Aquella vez pude comprobar de nuevo que existe desdén general entre los usuarios del español, frente a la mayúscula importancia que tiene su gramática. Por doquier hay personas que reflejan, al momento de redactar un texto cualquiera -así sea sencillo-, que no se han consagrado al estudio de la normativa que rige al idioma que les tocó escribir y hablar. Una condición tal imposibilita cualquier intento por escribir bien.
Uno de los asistentes, docente de aquella universidad y también incurso en errores con el ejercicio de redacción, con aire arrogante, optó por cuestionarme sobre el uso de los tiempos de presentación del material que yo había preparado. Pero soslayó el enfoque equivocado que su carta-ejercicio tenía. Finalmente, terminó fugándose del salón donde el taller se desarrollaba. Nunca supe si por vergüenza, o si por dejadez para aprender lo que le hace falta saber.

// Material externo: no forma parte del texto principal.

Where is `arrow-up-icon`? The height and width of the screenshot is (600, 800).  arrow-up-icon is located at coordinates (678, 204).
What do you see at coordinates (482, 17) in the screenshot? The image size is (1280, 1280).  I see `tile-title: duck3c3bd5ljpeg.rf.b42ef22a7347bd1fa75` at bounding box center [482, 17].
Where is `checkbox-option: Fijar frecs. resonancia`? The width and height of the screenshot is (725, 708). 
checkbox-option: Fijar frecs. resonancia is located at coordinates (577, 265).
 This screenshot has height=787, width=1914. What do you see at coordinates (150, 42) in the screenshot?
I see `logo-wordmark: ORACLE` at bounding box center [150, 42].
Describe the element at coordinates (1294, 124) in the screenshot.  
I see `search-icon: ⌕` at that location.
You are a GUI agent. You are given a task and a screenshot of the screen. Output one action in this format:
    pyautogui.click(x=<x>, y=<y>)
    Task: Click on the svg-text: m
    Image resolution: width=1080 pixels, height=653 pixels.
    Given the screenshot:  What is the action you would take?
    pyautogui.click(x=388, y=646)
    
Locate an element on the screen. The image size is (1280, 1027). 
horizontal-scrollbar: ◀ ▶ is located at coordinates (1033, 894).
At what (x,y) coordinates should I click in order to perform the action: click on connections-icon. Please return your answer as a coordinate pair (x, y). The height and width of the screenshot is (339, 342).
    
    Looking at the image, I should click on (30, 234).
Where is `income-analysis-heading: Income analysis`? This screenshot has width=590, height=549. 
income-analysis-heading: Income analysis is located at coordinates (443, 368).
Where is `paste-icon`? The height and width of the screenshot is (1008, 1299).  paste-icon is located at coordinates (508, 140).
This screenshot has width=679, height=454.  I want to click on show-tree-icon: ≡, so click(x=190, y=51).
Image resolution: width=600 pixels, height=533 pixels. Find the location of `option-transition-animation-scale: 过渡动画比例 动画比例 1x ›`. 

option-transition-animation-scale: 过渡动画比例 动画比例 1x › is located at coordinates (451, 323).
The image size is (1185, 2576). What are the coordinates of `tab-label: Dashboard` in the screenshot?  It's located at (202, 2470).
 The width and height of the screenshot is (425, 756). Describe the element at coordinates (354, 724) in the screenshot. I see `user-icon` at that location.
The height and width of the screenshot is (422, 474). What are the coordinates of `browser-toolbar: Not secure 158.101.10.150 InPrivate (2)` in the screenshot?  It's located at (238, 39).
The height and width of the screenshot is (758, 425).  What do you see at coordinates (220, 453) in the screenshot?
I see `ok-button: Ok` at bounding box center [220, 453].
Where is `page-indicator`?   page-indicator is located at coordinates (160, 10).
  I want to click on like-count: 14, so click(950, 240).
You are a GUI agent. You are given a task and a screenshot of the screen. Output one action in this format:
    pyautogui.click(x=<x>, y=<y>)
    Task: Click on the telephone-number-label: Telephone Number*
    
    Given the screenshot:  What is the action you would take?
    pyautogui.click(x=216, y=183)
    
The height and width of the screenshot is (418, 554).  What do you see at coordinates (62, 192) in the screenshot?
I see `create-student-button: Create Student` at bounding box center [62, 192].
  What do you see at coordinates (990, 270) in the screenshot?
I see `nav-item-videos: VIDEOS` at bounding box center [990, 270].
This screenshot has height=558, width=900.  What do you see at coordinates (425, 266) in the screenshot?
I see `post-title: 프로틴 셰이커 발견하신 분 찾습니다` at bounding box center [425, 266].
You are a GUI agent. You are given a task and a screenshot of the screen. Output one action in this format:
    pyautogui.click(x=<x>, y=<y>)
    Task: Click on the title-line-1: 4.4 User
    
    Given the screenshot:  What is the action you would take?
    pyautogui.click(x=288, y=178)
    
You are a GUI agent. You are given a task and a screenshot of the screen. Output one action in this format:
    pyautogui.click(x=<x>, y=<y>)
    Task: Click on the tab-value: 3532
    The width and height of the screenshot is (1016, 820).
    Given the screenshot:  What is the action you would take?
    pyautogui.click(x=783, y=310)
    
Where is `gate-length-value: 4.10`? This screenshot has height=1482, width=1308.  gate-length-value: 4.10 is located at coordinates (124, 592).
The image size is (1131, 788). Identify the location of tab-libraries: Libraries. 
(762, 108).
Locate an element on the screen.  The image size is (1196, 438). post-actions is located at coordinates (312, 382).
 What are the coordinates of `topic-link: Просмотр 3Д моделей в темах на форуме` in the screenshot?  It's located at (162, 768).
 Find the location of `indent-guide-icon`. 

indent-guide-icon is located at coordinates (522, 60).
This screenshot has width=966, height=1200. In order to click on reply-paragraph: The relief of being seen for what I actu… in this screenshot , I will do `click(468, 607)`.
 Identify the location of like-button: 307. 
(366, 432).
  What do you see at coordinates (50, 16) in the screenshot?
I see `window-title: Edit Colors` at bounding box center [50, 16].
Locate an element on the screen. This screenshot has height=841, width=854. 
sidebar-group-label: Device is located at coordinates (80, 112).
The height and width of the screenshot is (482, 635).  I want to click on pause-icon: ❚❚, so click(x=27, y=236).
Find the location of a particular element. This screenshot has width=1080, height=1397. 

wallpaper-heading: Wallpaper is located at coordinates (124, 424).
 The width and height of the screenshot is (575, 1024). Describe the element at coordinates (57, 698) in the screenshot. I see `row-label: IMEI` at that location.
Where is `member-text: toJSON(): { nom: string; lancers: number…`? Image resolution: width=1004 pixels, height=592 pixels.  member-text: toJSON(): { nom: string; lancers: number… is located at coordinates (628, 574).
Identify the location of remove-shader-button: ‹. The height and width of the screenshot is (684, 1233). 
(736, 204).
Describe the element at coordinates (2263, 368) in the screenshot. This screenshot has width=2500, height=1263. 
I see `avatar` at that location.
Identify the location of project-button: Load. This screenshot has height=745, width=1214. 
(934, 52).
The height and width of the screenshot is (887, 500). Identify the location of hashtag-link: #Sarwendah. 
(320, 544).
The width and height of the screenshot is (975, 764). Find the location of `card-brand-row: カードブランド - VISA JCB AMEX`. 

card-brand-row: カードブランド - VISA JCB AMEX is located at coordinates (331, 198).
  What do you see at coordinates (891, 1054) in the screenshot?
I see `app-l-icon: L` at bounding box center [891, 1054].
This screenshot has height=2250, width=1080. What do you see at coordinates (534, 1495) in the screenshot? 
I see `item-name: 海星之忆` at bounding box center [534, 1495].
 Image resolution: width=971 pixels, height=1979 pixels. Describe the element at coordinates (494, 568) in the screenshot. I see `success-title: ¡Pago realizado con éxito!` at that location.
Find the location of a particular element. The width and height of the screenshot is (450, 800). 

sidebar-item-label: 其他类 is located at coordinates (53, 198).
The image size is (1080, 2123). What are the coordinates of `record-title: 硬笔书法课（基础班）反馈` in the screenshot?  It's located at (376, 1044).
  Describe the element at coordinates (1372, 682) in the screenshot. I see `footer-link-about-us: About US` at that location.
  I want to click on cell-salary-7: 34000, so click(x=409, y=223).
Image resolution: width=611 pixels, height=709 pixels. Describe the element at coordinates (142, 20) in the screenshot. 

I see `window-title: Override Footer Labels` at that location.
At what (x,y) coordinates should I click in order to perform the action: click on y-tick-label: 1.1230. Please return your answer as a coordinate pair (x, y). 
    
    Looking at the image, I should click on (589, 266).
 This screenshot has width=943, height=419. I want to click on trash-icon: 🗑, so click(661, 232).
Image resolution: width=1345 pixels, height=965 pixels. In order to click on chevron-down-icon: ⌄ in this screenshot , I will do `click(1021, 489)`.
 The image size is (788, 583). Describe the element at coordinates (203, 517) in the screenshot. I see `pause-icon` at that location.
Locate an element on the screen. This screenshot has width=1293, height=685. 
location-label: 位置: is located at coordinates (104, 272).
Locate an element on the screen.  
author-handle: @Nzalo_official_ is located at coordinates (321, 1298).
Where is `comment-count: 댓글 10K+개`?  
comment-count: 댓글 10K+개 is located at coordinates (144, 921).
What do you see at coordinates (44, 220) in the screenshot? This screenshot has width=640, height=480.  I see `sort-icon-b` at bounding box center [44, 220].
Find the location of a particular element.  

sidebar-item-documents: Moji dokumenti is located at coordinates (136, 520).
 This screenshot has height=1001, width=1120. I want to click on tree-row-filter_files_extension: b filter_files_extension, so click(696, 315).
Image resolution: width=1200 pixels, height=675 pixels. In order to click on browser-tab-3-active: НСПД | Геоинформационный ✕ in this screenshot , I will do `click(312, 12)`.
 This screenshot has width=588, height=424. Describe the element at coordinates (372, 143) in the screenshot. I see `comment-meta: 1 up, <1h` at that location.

Como esta referencia no pretende fustigar a nadie, este escrito no incluye nombres de personas ni de la universidad en donde tal pasaje sucedió. Lo que intento es dejar un mensaje general: cuando la soberbia y la altivez del ego se imponen, no hay forma de que aquello de lo cual se carece en materia de conocimiento pueda llegar a revelarse, y a transformar lo oscuro en luminoso.
Mientras se anteponga la prepotencia a la humildad para aceptar que se carece de talento para redactar con excelencia y con ajuste a la normativa gramatical, siempre se recorrerá la senda angosta y oscura de la comunicación ineficaz y enrevesada.